22. Jan.
Rating:3

Das Buch Tote erinnern sich versammelt Kurzgeschichten, die weniger als klassischer Horror, sondern vielmehr als Western-Pulp mit okkulter oder paranormaler Staffage funktionieren. Die meisten Texte bewegen sich in einem rauen Grenzland-Setting, in dem Gewalt, Tod und Gesetzlosigkeit bereits zur Normalität gehören. Das Übernatürliche tritt hier nicht als fundamentale Störung der Welt auf, sondern als zusätzliches Element, das bekannte Motive wie Aberglaube, verzerrte Mythologie oder pseudo-okkulte Vorstellungen aufgreift. Atmosphärisch bleiben viele Geschichten überraschend blass. Statt eines langsamen Aufbaus von Unbehagen dominiert ein hohes Erzähltempo, das auf Handlung, Konfrontation und schnelle Auflösung setzt. Der Grusel entsteht meist aus der Behauptung des Unheimlichen, nicht aus dessen spürbarer Präsenz. Dadurch entsteht Distanz, statt Sog. Die Rolle der Toten variiert stark: Sie erscheinen als unglückliche Wiederbelebte, als rachsüchtige Akteure oder gelegentlich als hilfreiche Instanz.

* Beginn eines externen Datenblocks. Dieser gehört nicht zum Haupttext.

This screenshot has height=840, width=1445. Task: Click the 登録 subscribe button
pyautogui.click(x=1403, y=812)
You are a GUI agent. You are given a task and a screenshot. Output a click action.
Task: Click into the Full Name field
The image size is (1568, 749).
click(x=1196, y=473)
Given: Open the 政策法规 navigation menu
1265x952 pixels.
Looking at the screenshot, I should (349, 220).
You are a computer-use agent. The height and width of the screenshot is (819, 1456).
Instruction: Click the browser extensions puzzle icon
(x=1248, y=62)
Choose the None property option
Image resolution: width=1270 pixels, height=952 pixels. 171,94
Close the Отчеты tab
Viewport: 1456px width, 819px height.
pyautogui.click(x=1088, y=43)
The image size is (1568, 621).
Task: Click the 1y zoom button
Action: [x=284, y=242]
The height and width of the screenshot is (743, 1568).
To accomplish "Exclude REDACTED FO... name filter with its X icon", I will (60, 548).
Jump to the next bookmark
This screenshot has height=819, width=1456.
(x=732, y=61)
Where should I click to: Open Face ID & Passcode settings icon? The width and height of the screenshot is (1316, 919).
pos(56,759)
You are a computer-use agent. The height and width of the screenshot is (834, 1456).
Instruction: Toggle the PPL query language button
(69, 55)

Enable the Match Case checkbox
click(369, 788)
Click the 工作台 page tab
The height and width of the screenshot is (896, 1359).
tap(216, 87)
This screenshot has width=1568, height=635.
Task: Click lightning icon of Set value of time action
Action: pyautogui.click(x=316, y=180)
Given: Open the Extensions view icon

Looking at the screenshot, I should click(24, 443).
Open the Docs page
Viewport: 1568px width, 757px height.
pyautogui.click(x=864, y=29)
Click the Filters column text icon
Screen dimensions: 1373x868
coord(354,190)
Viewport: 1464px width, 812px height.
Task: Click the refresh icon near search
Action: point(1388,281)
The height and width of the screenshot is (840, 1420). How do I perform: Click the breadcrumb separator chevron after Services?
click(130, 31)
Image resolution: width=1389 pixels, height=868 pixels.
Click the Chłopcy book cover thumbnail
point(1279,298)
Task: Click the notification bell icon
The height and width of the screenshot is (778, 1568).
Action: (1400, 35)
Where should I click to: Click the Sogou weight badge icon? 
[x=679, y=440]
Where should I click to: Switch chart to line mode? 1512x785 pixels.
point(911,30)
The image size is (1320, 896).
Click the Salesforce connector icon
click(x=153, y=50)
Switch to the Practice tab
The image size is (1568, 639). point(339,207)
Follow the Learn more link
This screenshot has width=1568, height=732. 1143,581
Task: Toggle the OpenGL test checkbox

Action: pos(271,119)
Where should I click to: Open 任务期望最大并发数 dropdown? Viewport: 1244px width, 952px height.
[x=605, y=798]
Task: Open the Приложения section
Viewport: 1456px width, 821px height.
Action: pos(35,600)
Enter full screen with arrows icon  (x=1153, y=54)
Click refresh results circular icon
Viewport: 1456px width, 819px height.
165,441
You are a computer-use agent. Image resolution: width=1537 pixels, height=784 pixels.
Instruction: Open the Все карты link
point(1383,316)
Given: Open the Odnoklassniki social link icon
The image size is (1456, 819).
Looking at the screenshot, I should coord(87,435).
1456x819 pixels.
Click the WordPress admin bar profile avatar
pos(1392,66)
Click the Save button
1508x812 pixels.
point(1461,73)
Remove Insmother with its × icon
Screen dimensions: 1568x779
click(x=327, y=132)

Diese Vielfalt ist zunächst interessant, bleibt jedoch ohne übergreifendes Konzept. Die Toten tragen keine symbolische oder moralische Bedeutung, sondern erfüllen jeweils eine rein funktionale Rolle innerhalb der Handlung. Gewalt ist häufig präsent, wirkt jedoch im Kontext des Western-Settings stimmig und realistisch. Gerade dadurch verliert sie jede horrortypische Überhöhung: Der Tod ist endgültig, aber selten erschütternd oder existenziell nachwirkend. Auch die Figuren bleiben archetypisch – harte, stoische Männer ohne nennenswerte innere Entwicklung. Sie handeln, reagieren und sterben, ohne dass ihr Innenleben zur Atmosphäre beitragen könnte. Insgesamt ist der Band handwerklich solide und gut lesbar, bleibt jedoch deutlich hinter den Möglichkeiten seines Autors zurück. Wer gut geschriebene Western-Kurzgeschichten mit vereinzelten okkulten oder paranormalen Elementen sucht – ohne größere Tragweite oder nachhaltige Konsequenzen –, wird hier fündig. Für alle anderen zeigt "Die Toten erinnern sich" eher Robert E. Howard als routinierten Pulp-Autor denn als den atmosphärisch starken Erzähler, zu dem er andernorts fähig ist.